One of the most popular digital document formats is PDF (portable document format) which allows anyone to create a computerized version of a paper form – or any other document. These files can then be emailed or shared quickly and easily.
Sometimes however, you may not want to share all of the information on that document, just a few of the details. When this is the case, we ‘redact’ the information that needs to be protected.
What is redaction?
Redaction simply means making some information on a document unreadable. Historically, information on a copy of a paper-based document would be redacted by simply drawing lines across the sensitive details with a large, black sharpie marker. The redacted document could then be shared safely.
Because protecting sensitive information is important, many PDF tools now include redaction tools that perform a similar job. You can highlight a portion of sensitive text and mark it to be redacted – the PDF creation software then ‘hides’ the text so it cannot be read.
But researchers have recently discovered this isn’t always the case.
Some redaction tools simply do not work
During testing it was found that the redaction features in some PDF applications didn’t work as expected. Although portions of text could not be read in the original document, researchers were able to recover the hidden text by simply selecting the redacted section and then copying and pasting into a new document – the censored text was then clearly readable.

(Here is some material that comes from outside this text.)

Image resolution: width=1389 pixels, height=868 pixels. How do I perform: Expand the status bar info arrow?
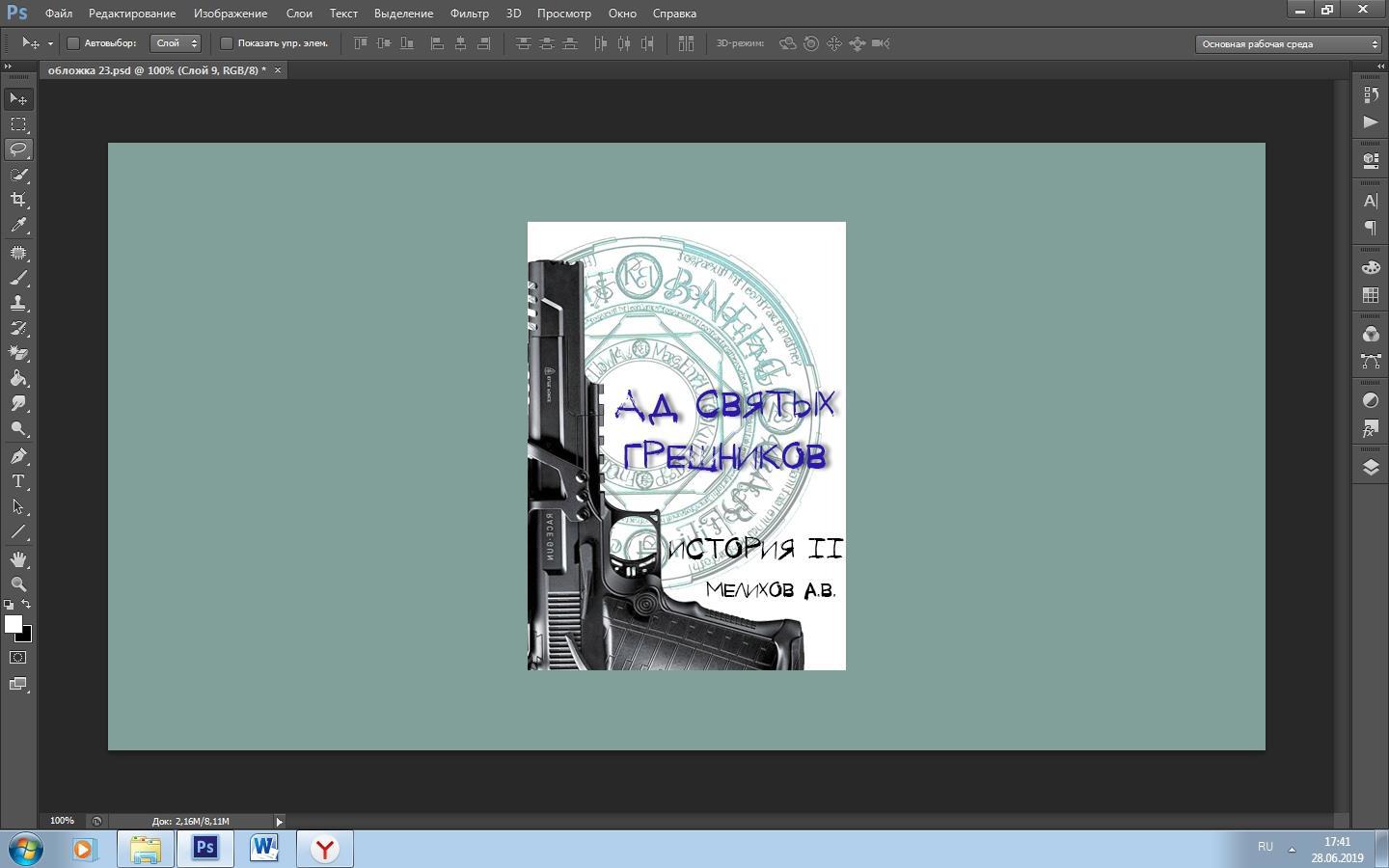[x=280, y=822]
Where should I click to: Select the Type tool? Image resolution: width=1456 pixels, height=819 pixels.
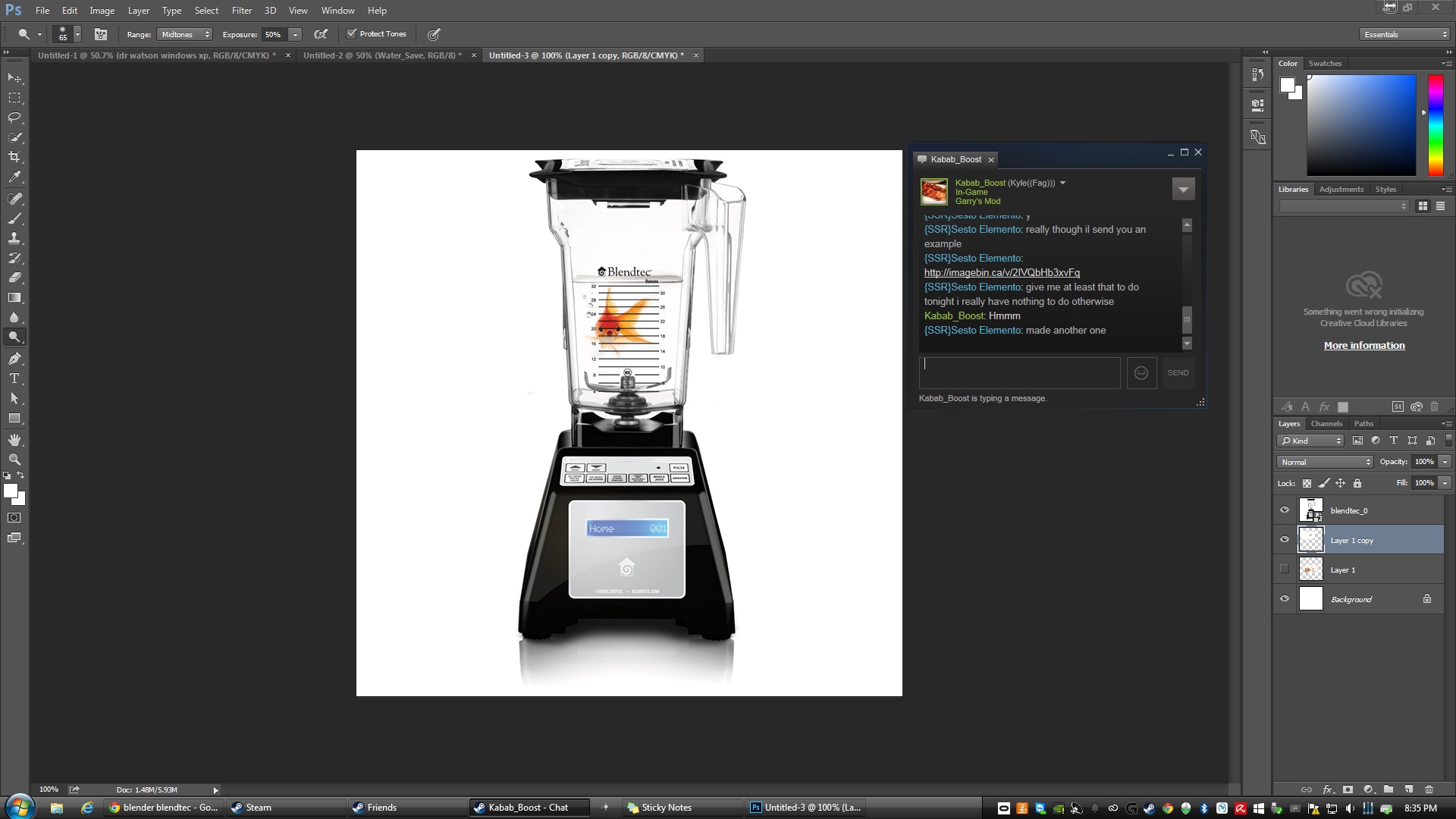coord(14,378)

Fortunately, this flaw was only found in a handful of applications – and once alerted to the problem, the software developers have been working to create a fix.
Advanced analysis may defeat redaction
Continuing their investigation, the researchers then looked at other ways to try and recover redacted information. To see what was possible, they built a tool that could automatically analyze ‘glyphs’ the physical size and shape of redacted letters and phrases. What does that mean? Consider the letter ‘i’ and the letter ‘w’ – i is quite narrow and w is quite wide so they both take up a different amount of space on screen.

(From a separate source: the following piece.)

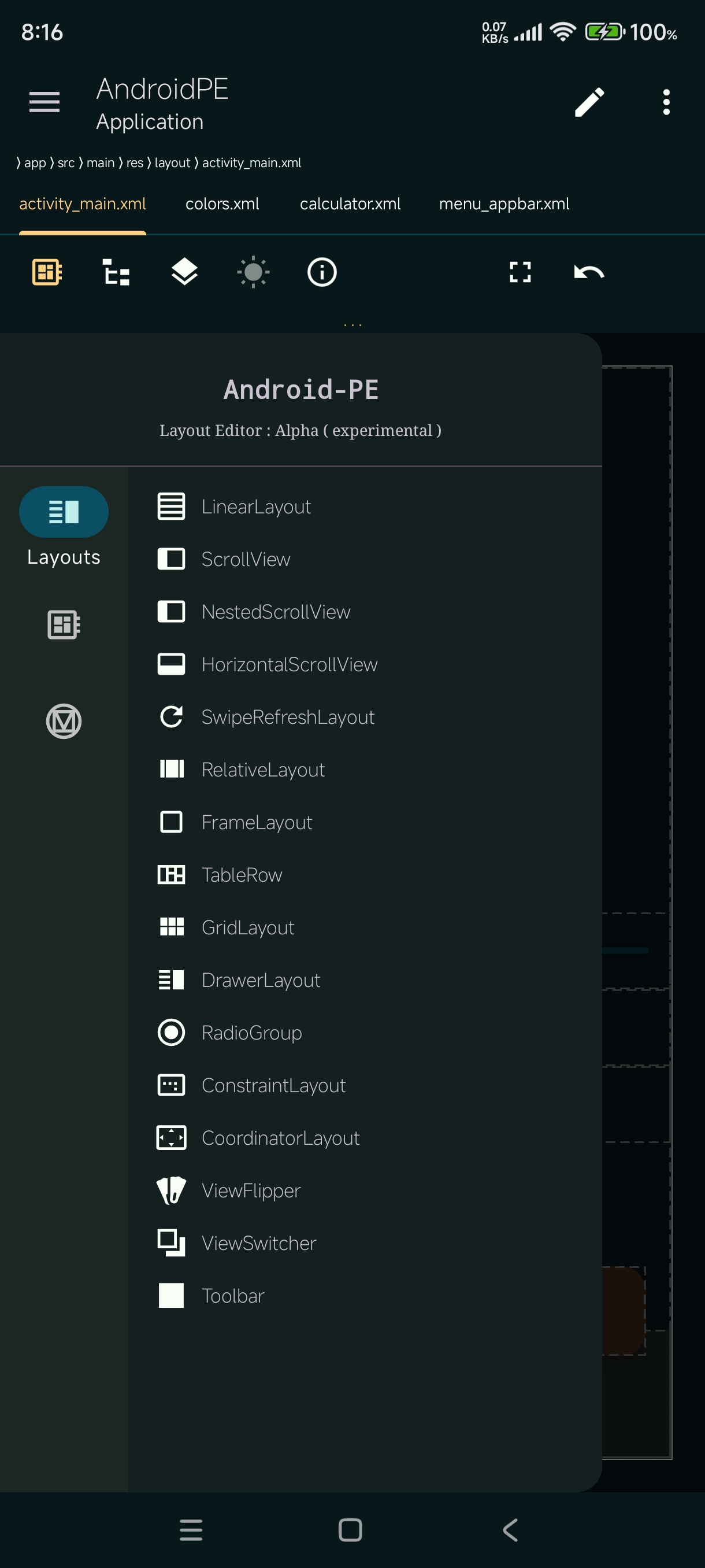Tap the layers stack icon
705x1568 pixels.
tap(184, 272)
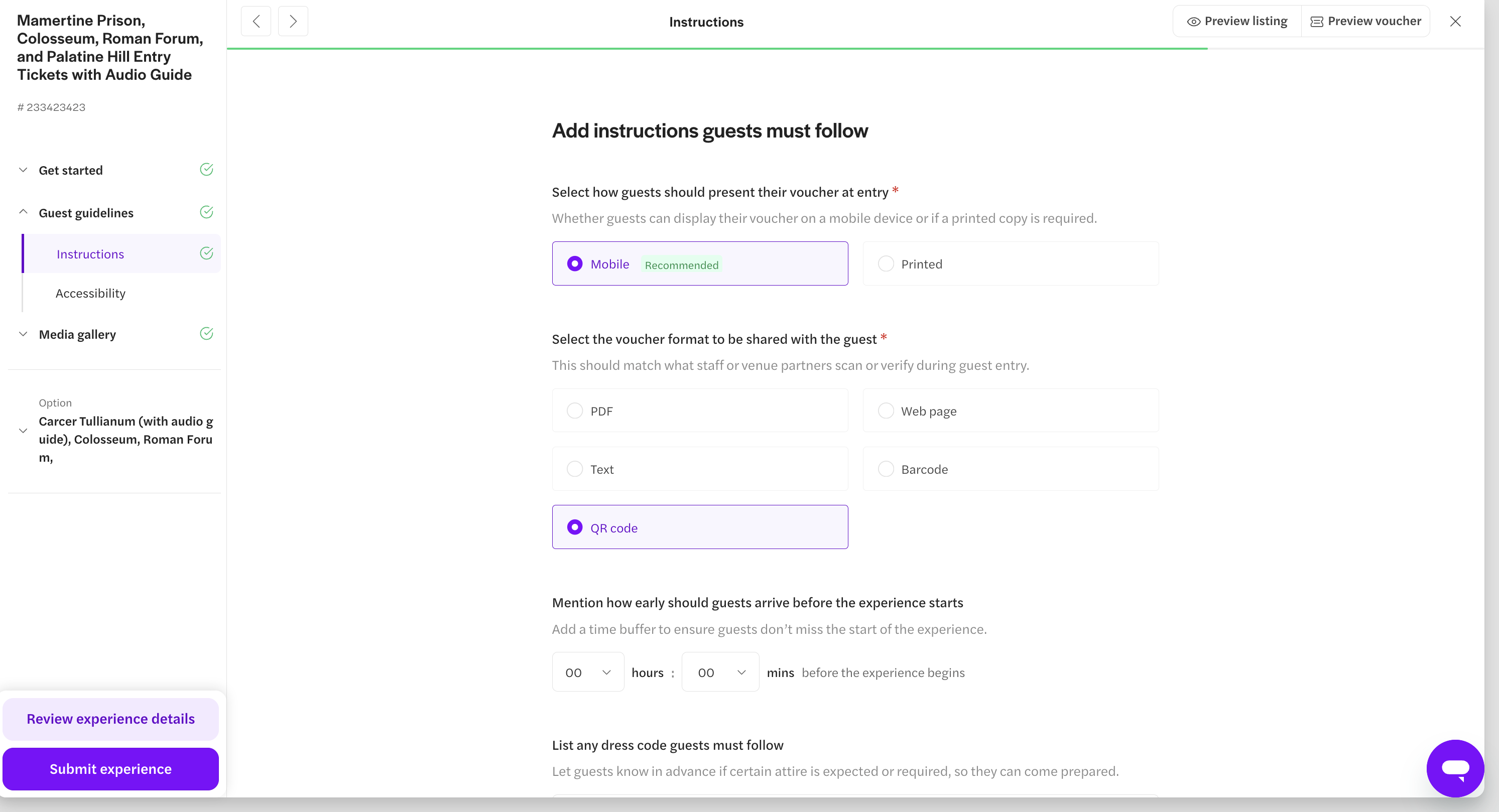
Task: Collapse the Guest guidelines section
Action: pyautogui.click(x=23, y=212)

By analyzing the size and shape of redacted text blocks, the researchers were able to make quite predictions about what the hidden text said. Their tests suggested that in 14% of cases they were able to recover people’s names from censored PDF files for instance. This may not sound like a lot (86% of names could not be recovered), but it is still a concerning statistic when dealing with sensitive information.
How to redact safely
According to the research, redacting PDF documents with the built-in tools does work in most cases. However, to best protect yourself, you should take a multi-level approach to redaction.
First, add another text layer on top of the sensitive details and type random text – even ‘zzzzzzzzz’ should work. Next, use the redaction tool as normal.

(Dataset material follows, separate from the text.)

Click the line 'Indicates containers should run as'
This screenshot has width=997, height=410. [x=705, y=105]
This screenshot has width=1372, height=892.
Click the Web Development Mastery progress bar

This approach ensures that text cannot be copy-and-pasted – all the hacker will see is the new text (zzzzzzzz). It also means that smart analysis will be unable to ‘guess’ which works have been censored because it cannot accurately assess the size and shapes of the underlying letters.
Fortunately, PDF software vendors have been contacted about potential redaction issues and are working to develop fixes. As always, make sure that your software is kept fully up-to-date so that when new features and bug fixes become available, you are better protected against hackers and cybercriminals.